WORK TO COMPLETE
**A.** In the passage on Ogden, reproduce the text from "One person asked" up to and including "on the truth.", substituting "exclusive claim" for "monopoly".
**B.** Answer these questions using the passage on Ogden:
(i) Who invited Ogden to answer questions as a kind of Sunday sermon?
(ii) Who wrote some of the questions at the service the writer attended?
(iii) According to Ogden, what do Christians not have a monopoly on?

-- PASSAGE SHOWN follows --

While I still try to read theology and did attend a process theology conference back in January, I’d pretty much lost track of Ogden. His writing, even when I was a grad student working with him, was always pretty heady, heavy stuff. Ogden loves to pile on the qualifiers so that you understand exactly what he’s saying and what he’s not saying. Or you quickly get lost and have absolutely no idea what he’s saying at all.
Robert Hall, senior pastor at Tarrytown UMC, invited Ogden to answer questions as a kind of Sunday sermon. At the service I attended, some of the questions were written by kids. He not only gave wonderful answers, he wrote out answers to everyone who sent in questions.
My experience of Ogden in grad school was just a tad different, and so it was a pleasure to see this pastoral side. Back in the day, Ogden was so passionate about theology and so rigorous in methodology that sloppy thinking was carved up like sushi.
One person asked him about other religions. What about someone who hears the gospel and still continues in their religious tradition? What’s their fate? Ogden was clear that Christians don’t have a monopoly on the truth.
But then he talked about what it might look like for someone outside Christianity to hear the claim that Jesus makes, the gift and the demand of God’s grace. Given all of the things that they might have heard about Christians and about Jesus, it might be very difficult, perhaps almost impossible for them to hear that claim in the same way that we hear it in our context.

-- PASSAGE SHOWN concluded --
-- RECORDED DATA follows --

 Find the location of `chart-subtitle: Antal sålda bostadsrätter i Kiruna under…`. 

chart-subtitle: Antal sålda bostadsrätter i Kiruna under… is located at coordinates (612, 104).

-- RECORDED DATA concluded --

TASK SOLUTIONS
**A.**
One person asked him about other religions. What about someone who hears the gospel and still continues in their religious tradition? What’s their fate? Ogden was clear that Christians don’t have a exclusive claim on the truth.

**B.**
(i) Robert Hall, senior pastor at Tarrytown UMC
(ii) Kids
(iii) The truth